What might an anthropology of terrorism look like?

Irfan Ahmad

- completed -


Under this project, Irfan Ahmad is about to complete writing a book manuscript. Rather than asking the usual questions, such as what is terrorism or what motivates terrorism, following James Baldwin, it inquires: who needs the category of ‘the terrorist’? One approach to develop an anthropology of terrorism - a sub field yet to fully come into being - is to take anthropology as given, and then proceed to apply it to the study of terrorism. Conversely, one could take terrorism as given, and examine it anthropologically, as the discipline is normally construed. This book, however, pursues neither. Rather, “Terrorism in Question” subjects both anthropology and terrorism to critical scrutiny because to take them as given is to misunderstand both anthropology and terrorism. Based on interviews with officially qualified ‘terrorists’ in India and Australia, and fieldwork with journalists reporting on terrorism, the book aims to offer ground-breaking perspectives about both anthropology and terrorism.

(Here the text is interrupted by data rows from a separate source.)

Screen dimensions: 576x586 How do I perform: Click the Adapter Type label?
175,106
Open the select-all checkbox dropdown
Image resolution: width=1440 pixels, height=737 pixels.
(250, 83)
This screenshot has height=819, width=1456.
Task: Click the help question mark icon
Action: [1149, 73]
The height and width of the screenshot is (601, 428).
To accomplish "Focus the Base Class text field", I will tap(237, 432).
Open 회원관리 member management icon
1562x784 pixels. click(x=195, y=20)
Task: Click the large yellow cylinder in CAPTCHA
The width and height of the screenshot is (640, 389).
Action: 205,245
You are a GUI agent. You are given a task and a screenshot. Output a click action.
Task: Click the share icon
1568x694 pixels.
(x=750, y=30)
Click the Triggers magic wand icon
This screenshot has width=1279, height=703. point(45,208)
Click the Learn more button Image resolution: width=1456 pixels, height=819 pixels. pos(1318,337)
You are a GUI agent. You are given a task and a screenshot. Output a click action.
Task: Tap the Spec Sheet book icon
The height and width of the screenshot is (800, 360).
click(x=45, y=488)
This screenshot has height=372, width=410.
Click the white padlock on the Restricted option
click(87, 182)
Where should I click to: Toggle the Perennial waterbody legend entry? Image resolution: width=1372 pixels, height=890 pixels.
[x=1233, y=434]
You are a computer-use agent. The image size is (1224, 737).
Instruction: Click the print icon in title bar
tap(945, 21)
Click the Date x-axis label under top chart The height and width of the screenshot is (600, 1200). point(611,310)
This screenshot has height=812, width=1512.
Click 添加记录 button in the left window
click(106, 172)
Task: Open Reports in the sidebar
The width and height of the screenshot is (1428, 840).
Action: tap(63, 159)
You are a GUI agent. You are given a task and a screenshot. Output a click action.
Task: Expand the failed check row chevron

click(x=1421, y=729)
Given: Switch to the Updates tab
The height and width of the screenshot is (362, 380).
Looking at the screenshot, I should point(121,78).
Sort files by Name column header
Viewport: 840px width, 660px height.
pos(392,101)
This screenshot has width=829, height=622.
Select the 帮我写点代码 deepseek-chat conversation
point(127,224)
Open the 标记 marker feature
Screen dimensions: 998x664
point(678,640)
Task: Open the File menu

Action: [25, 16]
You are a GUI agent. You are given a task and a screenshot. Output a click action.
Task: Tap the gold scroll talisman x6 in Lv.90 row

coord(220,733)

Interdisciplinary, and at times also in-disciplinary, the book weaves insights from political theory, international relations (IR), media studies, anthropology of religion, philosophy, and literary studies to call the reigning doxa into question, so as to arrive at what is true rather than what is barely real - reality, which is claimed as the foundation by social science, in general. Beyond the prevalent idea of risks, the book also sheds light on what it means to be an anthropologist writing on terrorism and the intertwinement of knowledge power, IR, and nationalism.